#### Document excerpt:
--- Begin ---

Route information
- Maintained by ADOT
- Length: 9.91 mi (15.95 km)
- Existed: 1967–present
- Restrictions: Closed winters

Major junctions
- South end: At Hawley Lake Dam
- North end: SR 260 east of McNary

Location
- Country: United States
- State: Arizona

Highway system
- Arizona State Highway System; Interstate; US; State; Scenic Proposed; Former;
| ← US 466 |  | → Loop 505 |

= Arizona State Route 473 =

State highway in Arizona, United States

State Route 473, also known as SR 473, is a state highway in east-central Arizona, United States, that travels from State Route 260 to Hawley Lake. Hawley Lake is almost always the coldest place in Arizona.

SR 473 is marked as a spur of SR 73, but while the road itself continues to roughly intersect with that route in Fort Apache, it is not numbered beyond Hawley Lake and therefore does not connect to its parent at all. SR 473 was actually named as such because the adjacent stretch of SR 260 was formerly part of SR 73.

--- End ---

#### Provided records:
--- Begin ---

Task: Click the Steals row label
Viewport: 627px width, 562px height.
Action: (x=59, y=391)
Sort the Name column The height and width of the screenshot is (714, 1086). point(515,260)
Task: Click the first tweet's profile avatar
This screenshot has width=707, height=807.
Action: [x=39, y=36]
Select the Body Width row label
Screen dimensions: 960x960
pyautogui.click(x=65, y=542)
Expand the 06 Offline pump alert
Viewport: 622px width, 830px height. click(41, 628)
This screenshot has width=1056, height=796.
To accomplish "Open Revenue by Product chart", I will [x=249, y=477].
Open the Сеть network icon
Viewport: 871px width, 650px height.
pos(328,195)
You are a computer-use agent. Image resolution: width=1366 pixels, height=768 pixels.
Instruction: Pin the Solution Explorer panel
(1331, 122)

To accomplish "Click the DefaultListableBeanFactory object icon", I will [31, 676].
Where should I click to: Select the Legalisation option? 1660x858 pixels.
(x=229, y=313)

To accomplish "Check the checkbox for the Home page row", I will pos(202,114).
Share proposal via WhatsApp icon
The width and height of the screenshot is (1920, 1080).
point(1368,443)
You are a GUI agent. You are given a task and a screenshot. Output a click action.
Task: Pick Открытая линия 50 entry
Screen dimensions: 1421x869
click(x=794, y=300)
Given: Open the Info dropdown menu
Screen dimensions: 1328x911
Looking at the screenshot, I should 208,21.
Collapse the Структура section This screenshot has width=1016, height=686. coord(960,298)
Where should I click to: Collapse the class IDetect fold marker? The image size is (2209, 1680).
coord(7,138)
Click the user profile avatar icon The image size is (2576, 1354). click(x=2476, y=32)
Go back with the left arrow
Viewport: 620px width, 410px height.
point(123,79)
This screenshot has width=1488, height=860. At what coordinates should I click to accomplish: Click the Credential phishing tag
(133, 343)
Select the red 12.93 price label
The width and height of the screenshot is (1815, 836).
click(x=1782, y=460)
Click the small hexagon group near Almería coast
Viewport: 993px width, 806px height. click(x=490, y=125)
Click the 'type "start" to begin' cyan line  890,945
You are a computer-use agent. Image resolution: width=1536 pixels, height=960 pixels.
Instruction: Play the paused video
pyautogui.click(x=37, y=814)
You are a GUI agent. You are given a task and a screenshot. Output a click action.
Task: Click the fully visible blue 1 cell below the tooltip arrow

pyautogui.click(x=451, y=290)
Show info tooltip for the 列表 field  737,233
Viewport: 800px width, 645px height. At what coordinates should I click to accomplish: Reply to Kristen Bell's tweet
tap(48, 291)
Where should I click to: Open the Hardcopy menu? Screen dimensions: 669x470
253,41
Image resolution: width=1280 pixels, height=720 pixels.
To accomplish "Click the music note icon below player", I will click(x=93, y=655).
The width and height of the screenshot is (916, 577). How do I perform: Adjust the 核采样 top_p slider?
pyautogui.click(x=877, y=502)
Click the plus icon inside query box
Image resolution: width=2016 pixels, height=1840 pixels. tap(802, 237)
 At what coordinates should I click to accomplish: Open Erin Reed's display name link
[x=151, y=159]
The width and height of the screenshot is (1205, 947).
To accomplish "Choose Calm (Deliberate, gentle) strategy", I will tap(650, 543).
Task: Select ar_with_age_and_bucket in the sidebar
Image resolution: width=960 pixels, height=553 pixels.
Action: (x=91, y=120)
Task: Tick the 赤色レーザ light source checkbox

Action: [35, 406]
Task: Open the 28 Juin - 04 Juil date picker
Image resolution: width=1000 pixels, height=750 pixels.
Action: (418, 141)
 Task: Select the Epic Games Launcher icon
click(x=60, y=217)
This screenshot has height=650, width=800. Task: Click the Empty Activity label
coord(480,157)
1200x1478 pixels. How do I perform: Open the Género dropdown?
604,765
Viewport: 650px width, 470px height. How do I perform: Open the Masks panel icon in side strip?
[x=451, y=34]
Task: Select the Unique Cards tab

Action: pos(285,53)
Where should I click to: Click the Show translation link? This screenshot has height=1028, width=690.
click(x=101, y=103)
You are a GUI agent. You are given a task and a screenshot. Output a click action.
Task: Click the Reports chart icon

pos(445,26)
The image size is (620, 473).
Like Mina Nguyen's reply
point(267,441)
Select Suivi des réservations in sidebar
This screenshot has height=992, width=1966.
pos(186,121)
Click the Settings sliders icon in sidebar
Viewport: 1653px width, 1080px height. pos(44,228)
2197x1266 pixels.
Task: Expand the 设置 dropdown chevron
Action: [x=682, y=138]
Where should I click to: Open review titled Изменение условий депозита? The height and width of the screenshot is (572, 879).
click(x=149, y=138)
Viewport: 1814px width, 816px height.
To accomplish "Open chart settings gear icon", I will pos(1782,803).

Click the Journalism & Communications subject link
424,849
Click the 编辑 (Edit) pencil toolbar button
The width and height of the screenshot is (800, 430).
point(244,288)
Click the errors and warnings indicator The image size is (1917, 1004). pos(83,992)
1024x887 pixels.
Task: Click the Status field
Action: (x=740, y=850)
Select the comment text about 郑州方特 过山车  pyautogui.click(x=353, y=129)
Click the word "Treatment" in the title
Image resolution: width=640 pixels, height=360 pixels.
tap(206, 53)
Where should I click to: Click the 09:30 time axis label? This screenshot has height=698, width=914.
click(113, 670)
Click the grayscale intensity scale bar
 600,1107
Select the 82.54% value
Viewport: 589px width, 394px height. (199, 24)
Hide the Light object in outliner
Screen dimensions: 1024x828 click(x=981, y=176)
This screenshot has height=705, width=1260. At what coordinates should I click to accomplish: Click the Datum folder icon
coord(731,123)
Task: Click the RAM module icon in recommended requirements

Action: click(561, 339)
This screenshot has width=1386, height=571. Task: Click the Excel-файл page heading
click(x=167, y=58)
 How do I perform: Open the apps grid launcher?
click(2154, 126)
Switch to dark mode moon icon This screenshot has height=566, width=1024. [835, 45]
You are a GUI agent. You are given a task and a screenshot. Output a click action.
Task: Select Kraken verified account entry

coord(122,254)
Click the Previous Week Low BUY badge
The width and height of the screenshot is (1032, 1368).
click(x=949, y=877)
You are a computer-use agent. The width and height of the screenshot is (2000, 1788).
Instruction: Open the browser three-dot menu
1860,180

--- End ---

#### Directives:
(a) Answer these from the article on Arizona State Route 473, using the same markers:
(i) What is the route's length?
(ii) Where does the route's north end lie?
(iii) Why was SR 473 given that number?
(b) Can you turn the paragraph of the article on Arizona State Route 473 that begins "SR 473 is marked as a spur" into a short bulleted list?

#### Expected outputs:
(a)
(i) 9.91 mi (15.95 km)
(ii) At SR 260 east of McNary
(iii) The adjacent stretch of SR 260 was formerly part of SR 73.

(b)
- SR 473 is marked as a spur of SR 73.
- The road continues to roughly intersect SR 73 in Fort Apache but is not numbered beyond Hawley Lake, so it does not connect to its parent.
- It got its name because the adjacent stretch of SR 260 was formerly part of SR 73.